In summer, the exhaust temperature of the compressor is relatively high, hands can not touch.
Exhaust temperature is too high:
The compressor suction temperature is too high, or condensation temperature is too high caused by, must cause attention.
Exhaust temperature is too low:
the hand-touch exhaust pipe is not hot, which means the suction temperature is particularly low, The compressor may run wet stroke or system working fluid is a relatively small operation state. The compressor wet stroke is easy to damages the valve structure, the refrigerant in very few circumstances operation, will affect the motor winding heat dissipation, accelerate the aging of insulation material.
2. Compressor housing temperature:
Impact of casing temperature changes on compressors and refrigeration systems The temperature field of the enclosure of a fully enclosed compressor casing can be divided into two parts:
The upper casing is affected by the inhalation of steam, the temperature is relatively low, and it is in the range of slightly hot or slightly cool. It is estimated that there is condensation water on the surface of the casing around the suction pipe at around 30 °C. The heat generated by the motor in the lower casing and the frictional heat carried by the frozen oil is mainly taken out of the casing by the steam.
Why happen for excessive shell temperature?
the surface temperature of the shell exceeds the normal range, mainly because the suction temperature of the refrigeration system is too high (above 15&#;).
Excessive hot steam into the compressor, absorption of heat in the housing, the steam temperature is higher so that the temperature of the housing rises.
The temperature of superheated steam rises very high, the temperature of the housing also rises very high, adverse to the cooling of the oil, which will affect the lubrication of the moving parts, accelerated wear, or severely make the bearing hold the shaft (bite). Still can cause exhaust temperature to rise additionally
Why affect the case temperature?
the surface temperature of the case is lower than the normal range. because the suction temperature is too low (less than 15 ° C). It is good for cooling both the refrigeration oil and the motor windings, but the cooling capacity is reduced. When the inhalation temperature is extremely low, most of the casing will be dew condensation, and there is a danger of liquid hammer. This is a fatal blow to the compressor, and special attention should be paid. At the same time, a large amount of refrigerant is dissolved in the frozen soil, which is not conducive to the lubrication of moving parts.

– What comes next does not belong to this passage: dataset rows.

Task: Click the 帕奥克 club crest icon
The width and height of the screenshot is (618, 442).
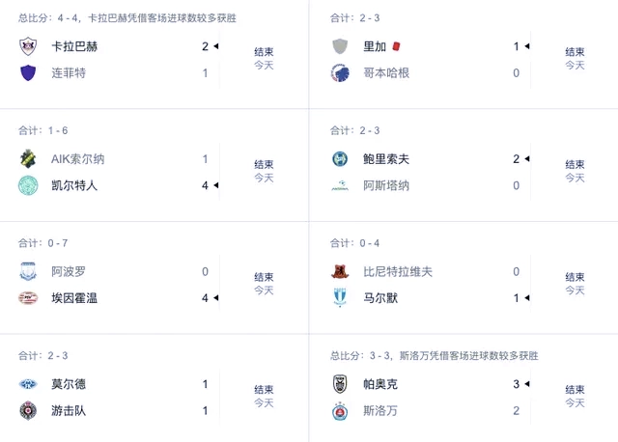Action: [x=340, y=384]
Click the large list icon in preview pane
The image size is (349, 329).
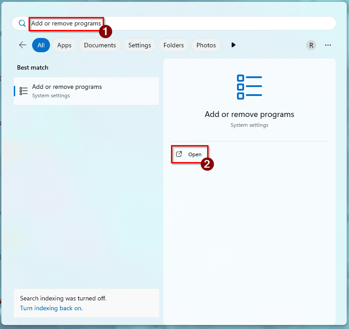coord(249,87)
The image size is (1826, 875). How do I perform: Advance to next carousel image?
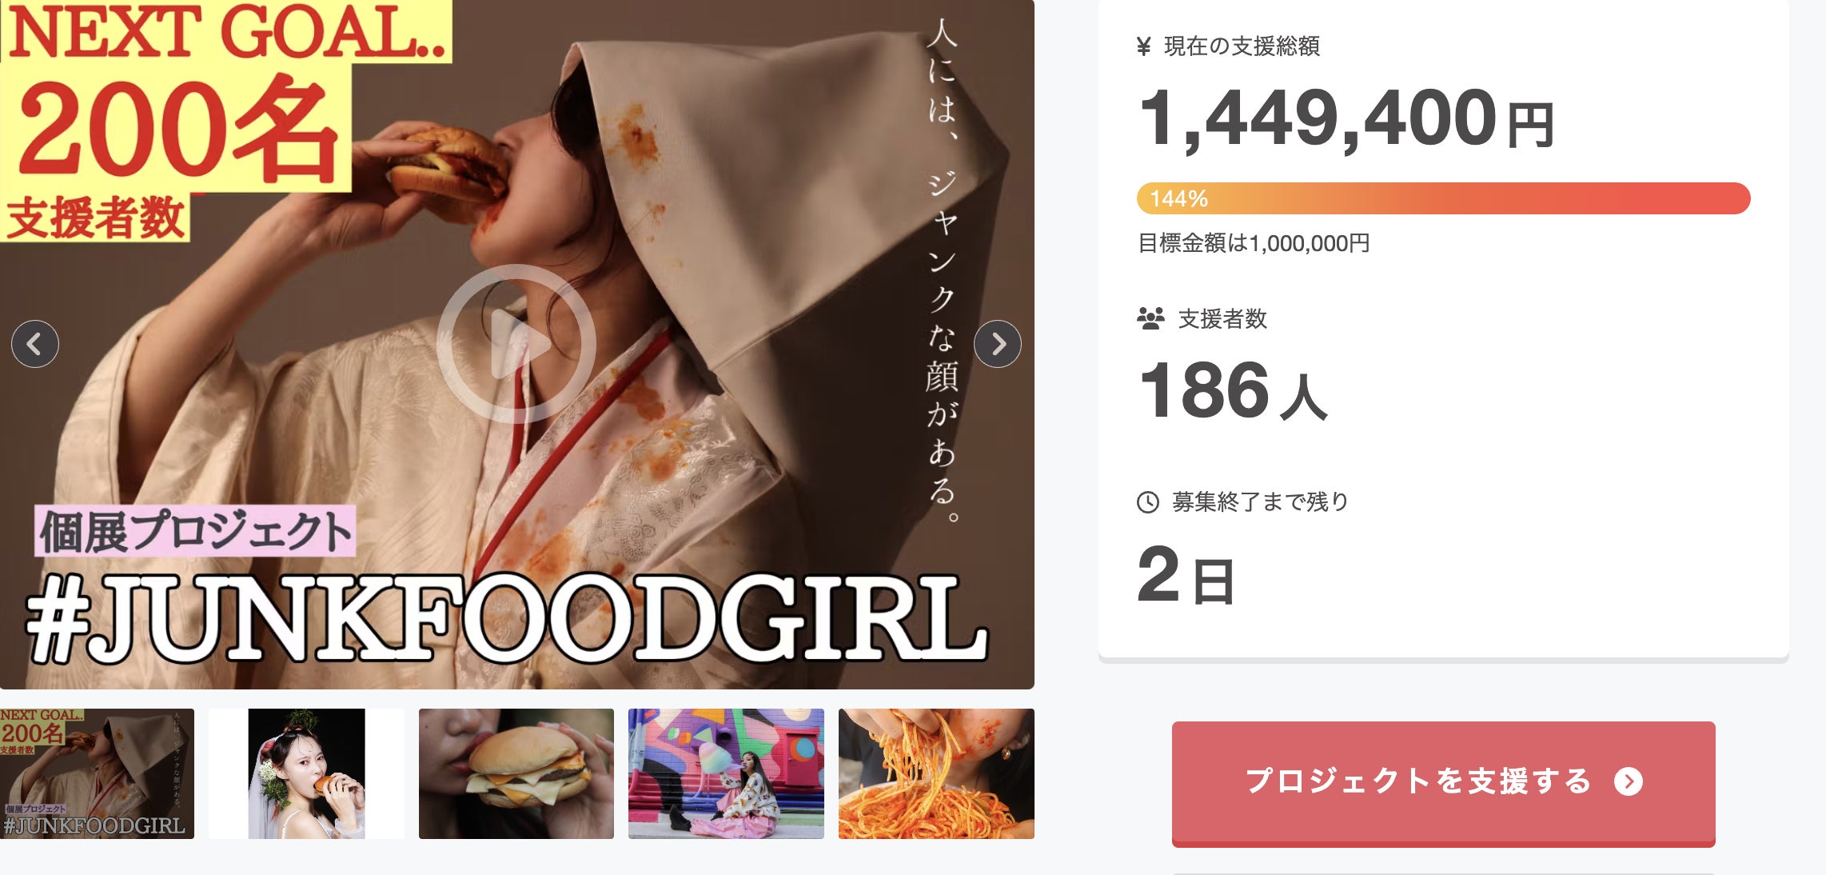pyautogui.click(x=998, y=344)
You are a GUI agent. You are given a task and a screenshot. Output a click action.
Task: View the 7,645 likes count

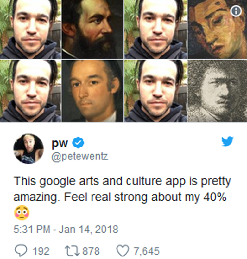click(x=147, y=251)
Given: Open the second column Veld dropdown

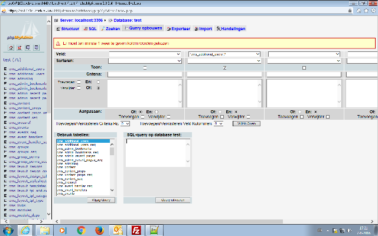Looking at the screenshot, I should (x=224, y=54).
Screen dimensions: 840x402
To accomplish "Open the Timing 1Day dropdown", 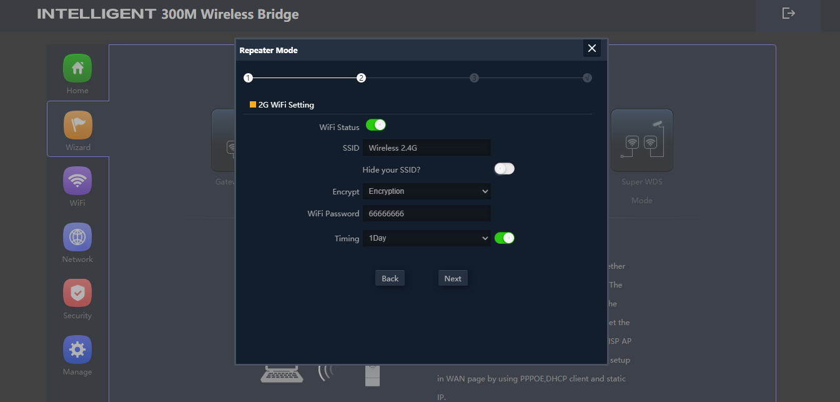I will [x=427, y=238].
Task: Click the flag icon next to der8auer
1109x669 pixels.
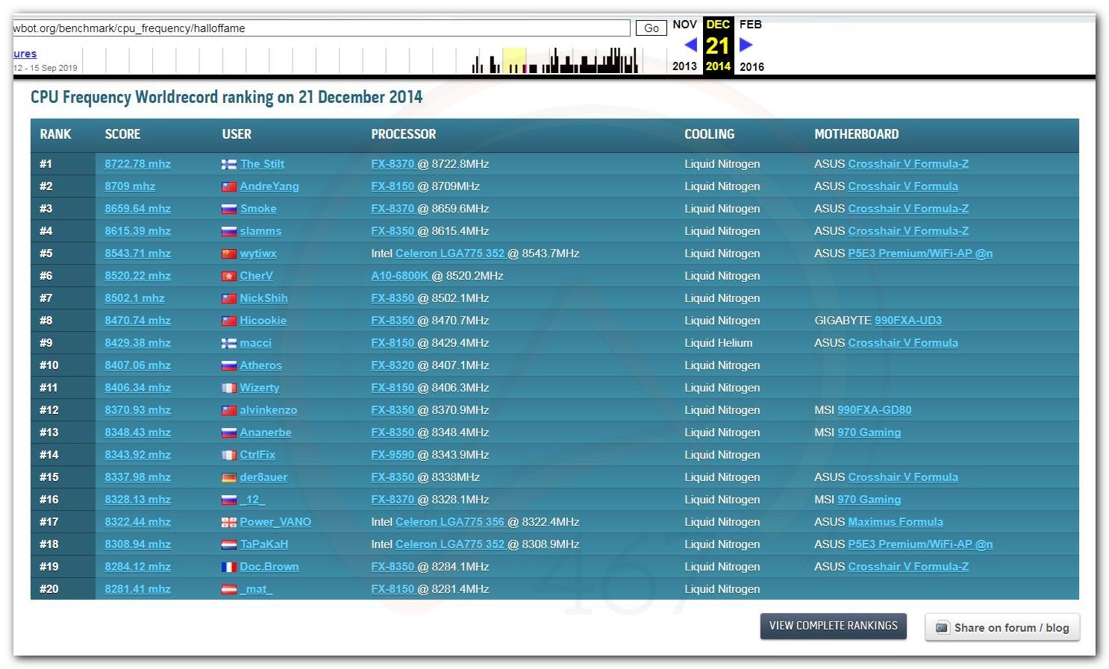Action: [x=229, y=477]
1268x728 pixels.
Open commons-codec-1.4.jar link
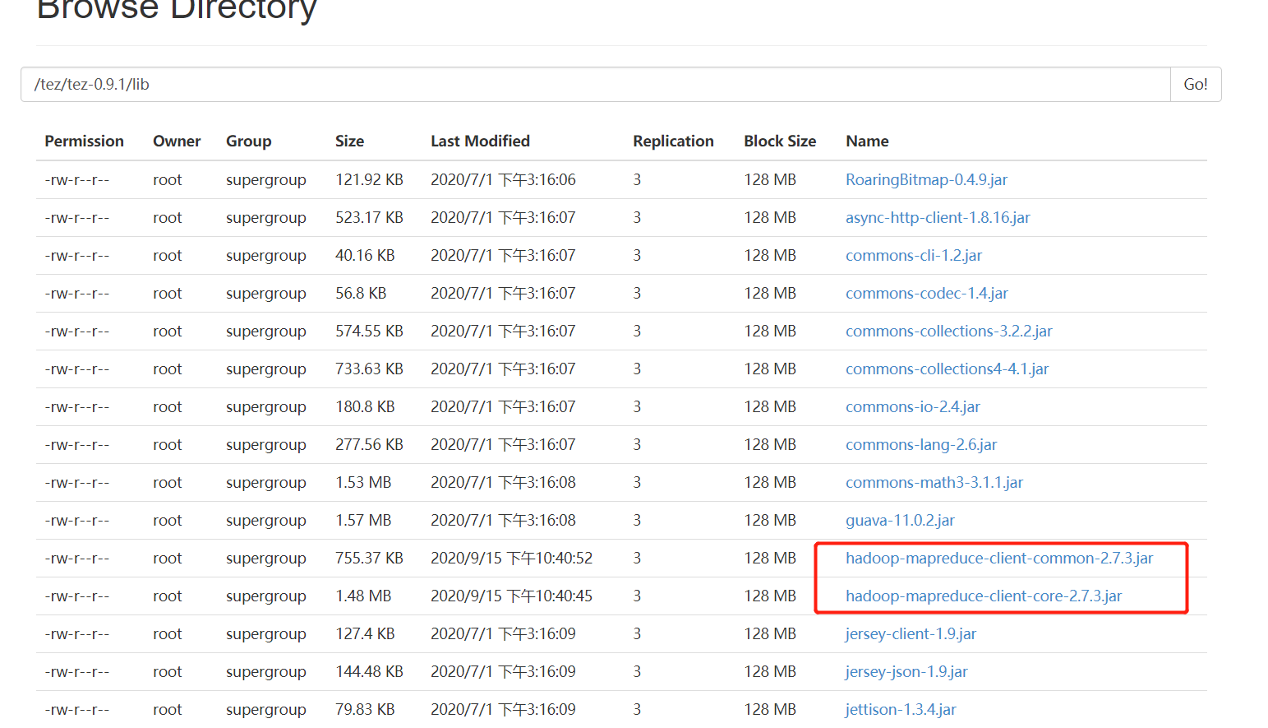pyautogui.click(x=926, y=293)
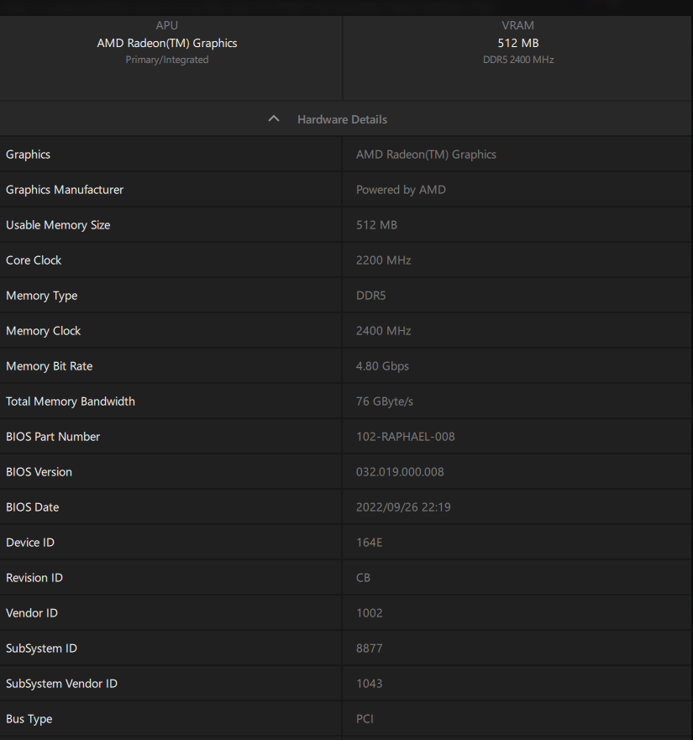The height and width of the screenshot is (740, 693).
Task: Select the Device ID 164E value
Action: click(369, 543)
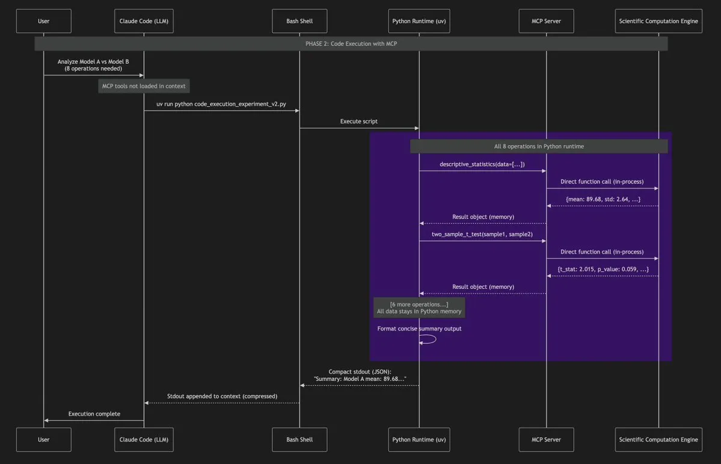Viewport: 721px width, 464px height.
Task: Select the Python Runtime (uv) top box
Action: tap(419, 20)
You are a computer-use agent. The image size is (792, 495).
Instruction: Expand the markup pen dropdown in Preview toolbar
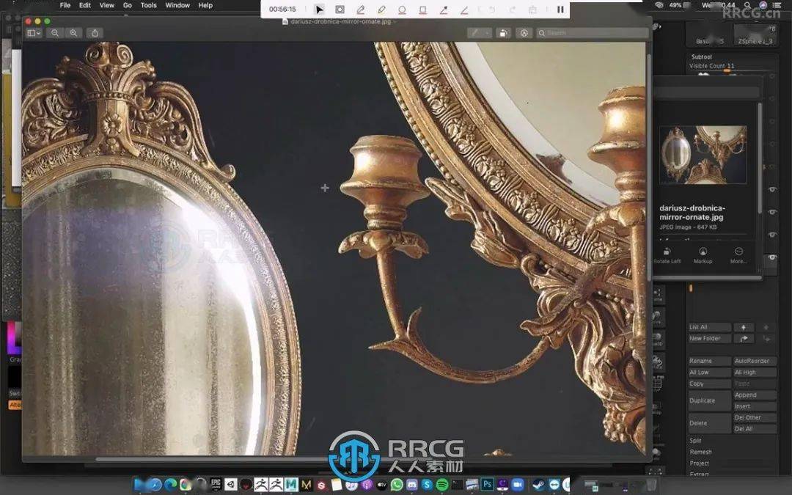488,33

3. The condensation temperature:
What is the normal temperature condition of the condenser?
The first half of the heat pipe is very hot, and its temperature has a slow gradual decline in balance. The thermal sensitivity of the rear half of the heat pipe is greatly reduced compared with the first half. Because the refrigerant in the second half of the pipe has gradually liquefied, and the condensation temperature and the supercooling temperature have been reached.
What are the anomalies?
One is that the first half is not too hot, and the second half is close to normal temperature (ambient temperature), because the compressor absorbs the wet steam refrigerant or the refrigerant amount is insufficient.
The other is that the entire condenser is very hot due to excessive refrigerant charge or low ventilation, or high ambient temperature.
4. Condenser Shell temperature:
Water Cooled Condenser :
The shell of a shell-and-tube condenser is normally relatively hot in the upper half and warm in the lower half. The abnormal condition is that the whole Shell is not too hot, the reason is not enough refrigerant.
Another situation is that the whole of Shell is very hot, which is due to insufficient cooling water or poor cooling effect (scaling in the pipe).
Casing Condenser:
Under normal circumstances, the casing surface is very hot, as it is too small cooling water or poor cooling effect; the other is the entire casing surface is not too hot, its reason is the insufficient refrigerant.
Air-cooled condenser:
Air-cooled finned condenser fins are normally relatively hot in the upper half and warm in the lower half. The abnormal condition is that the whole fin is not too hot, the reason is not enough refrigerant.
Another situation is the whole condenser fins are very hot, this time can look at the air-cooled condenser surface is not a lot of dust, if too much dust, you can use high-pressure water rinse fins.
5. The Temperature profile of the reservoir:
Under normal circumstances, the suction tube feels cool to the touch of the hand and is covered with dew. The reason is the condenser cooling difference, high condensation temperature, or refrigerant charge too much.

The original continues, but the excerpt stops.